After helming one of the best and most revolutionary films of last year (along with one of the most deserving Best Picture Oscar winners in recent memory), Moonlight director Barry Jenkins has lined up his next film, an adaptation of James Baldwin’s novel If Beale Street Could Talk. Set to be distributed by Annapurna Pictures with production beginning in October, the film concerns itself with the story of Tish, a newly engaged woman living in Harlem who attempts to prove her fiancée’s innocence.

As Variety reports, the novel was a work Jenkins had long wanted to adapt for the screen, and he had written the screenplay during the summer of 2013, at the same time that he wrote Moonlight’s script. Since then, he has secured the blessing of the Baldwin Estate, and production is expected to begin in October under the team of Plan B and PASTEL. This adds another item to Jenkins’ plate: he is also writing and directing a one-hour drama series for Amazon based on Colson Whitehead’s novel The Underground Railroad.

“James Baldwin is a man of and ahead of his time; his interrogations of the American consciousness have remained relevant to this day,” Jenkins says. “To translate the power of Tish and Fonny’s love to the screen in Baldwin’s image is a dream I’ve long held dear. Working alongside the Baldwin Estate, I’m excited to finally make that dream come true.”

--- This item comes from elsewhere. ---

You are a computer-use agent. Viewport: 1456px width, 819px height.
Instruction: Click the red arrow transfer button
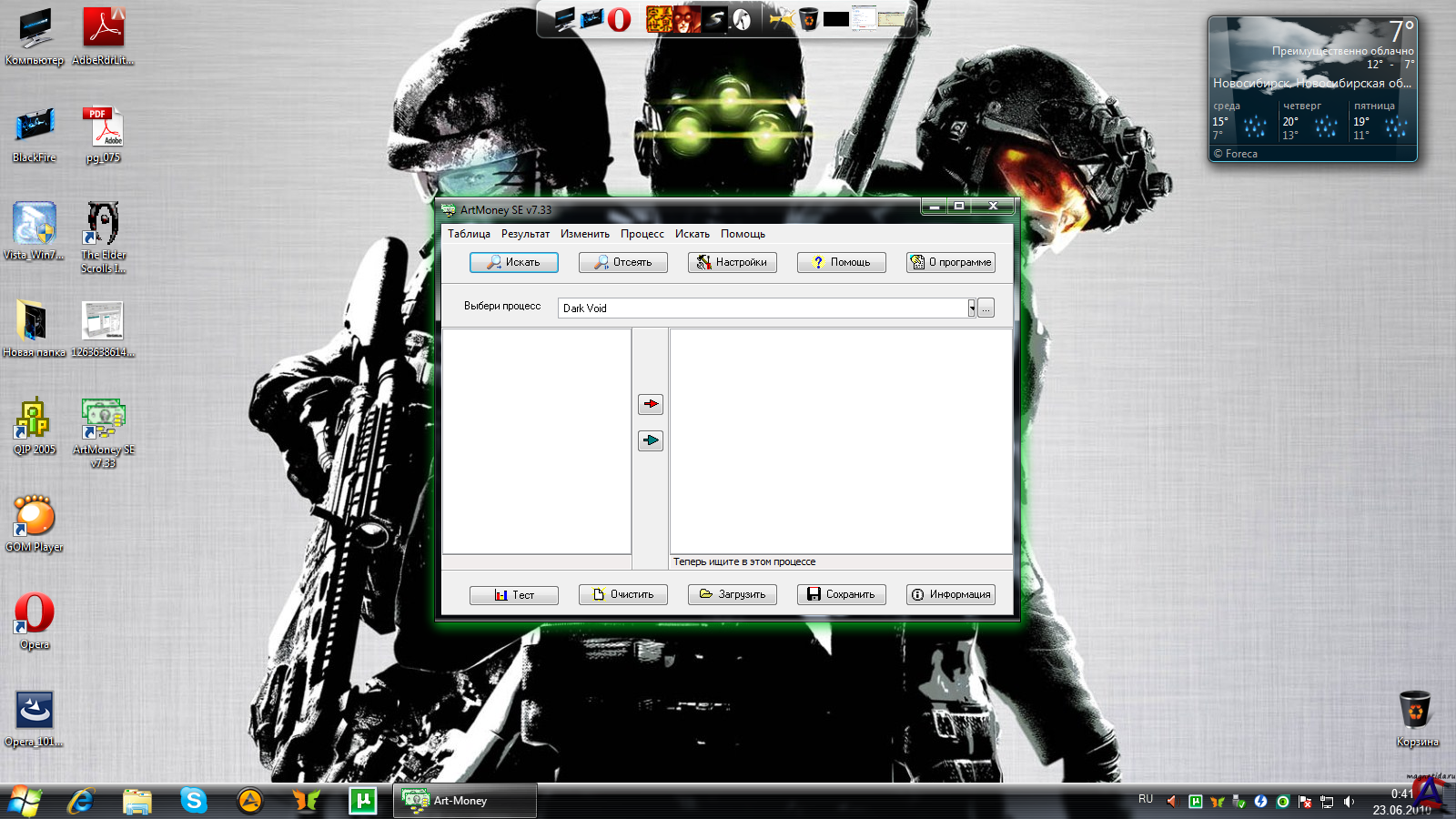click(x=651, y=404)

Check out the synopsis of the novel below courtesy of Amazon:

In this honest and stunning novel, James Baldwin has given America a moving story of love in the face of injustice. Told through the eyes of Tish, a nineteen-year-old girl, in love with Fonny, a young sculptor who is the father of her child, Baldwin’s story mixes the sweet and the sad. Tish and Fonny have pledged to get married, but Fonny is falsely accused of a terrible crime and imprisoned. Their families set out to clear his name, and as they face an uncertain future, the young lovers experience a kaleidoscope of emotions–affection, despair, and hope. In a love story that evokes the blues, where passion and sadness are inevitably intertwined, Baldwin has created two characters so alive and profoundly realized that they are unforgettably ingrained in the American psyche.